Back in the mists of time there was a mountain bike club called “The Flying Doctors”. The name suggested speed, a connection with Bicycle Doctor shop and the possibility of going flying over the bars. The “club” was anarchy in action; there was an absolute minimum of organization, no hierarchy as such, no committee or officers, just a list of rides and a commitment to providing transport to the parts of the country where we went riding. The only rule that the club had was that the first person to get to a gate held it open till the last rider had gone through, which meant that the fast people didn’t leave the others behind and that gateways became the social nexus of the rides. (In addition to the pub for lunch). . I used to recce the routes with a friend called Keith, with the result that we two were out on our bikes every other week, either recce-ing routes or leading them.
Keith’s wife, a mountain biking widow, suggested something similar for “ordinary” people. Thus the “Dawdling Doctors” (also known as the “Meandering Medics”) came into existence. The format was similar except that there was no need to provide transport as it was already there in the form of bicycles. There was a “leader”, usually myself, armed with a fairly encyclopaedic knowledge of the lanes and pubs of Cheshire and a basic tool kit. At first we just used to meet at Chorlton Water Park at 10.30 on a Sunday morning once a month and go somewhere. We would do about 30 miles and there would be a pub lunch. Every so often, we would stop and let the people at the back catch up, and stand around and gas. It was a bit like a moving party; you would find yourself riding along with one or two people, and then after one of the stops, you would be chatting with someone else. The pace was un-hurried, almost nobody wore lycra or helmets and it was a lot of fun.

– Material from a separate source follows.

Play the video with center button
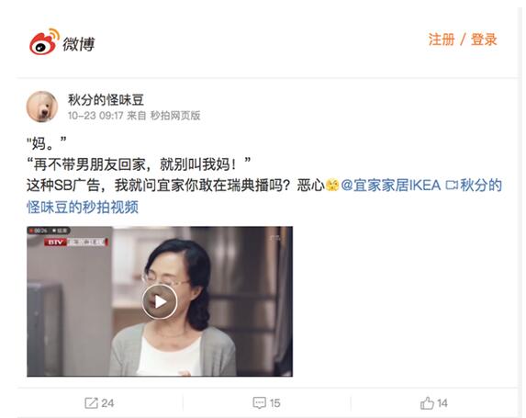 (160, 302)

After the first year, we had a core of 15 to 30 riders, and it became appropriate to say where the rides were going, which pub it would be and roughly how far we would ride, so the annual ride list came into being. And so it went on for about ten years. The core group changed a bit, some left, some joined but it was at the time one of the biggest cycling groups in the Manchester area. Most other rides, were either much smaller or much sportier or both.
Come the day I wanted to stop being the leader and organizer of the group, the “membership” convened in a pub and we ceased to be connected to Bicycle Doctor and an informal group of long term DD riders took over the organization of the group. The name “The Chorlton Wanderers” was eventually chosen as the one that best expressed the original aims of the group. The leading was shared out, and some aspects of leadership were tightened up a bit to take account of possible emergencies. (In twenty years or so, I think there have only been three crashes, including two broken bones and one scratches and bruises). The rides start at 10.00 a.m. now, and all the usual rules apply:- we still wait for the folks at the back, we still go for lunch at a pub and we still have a lot of fun.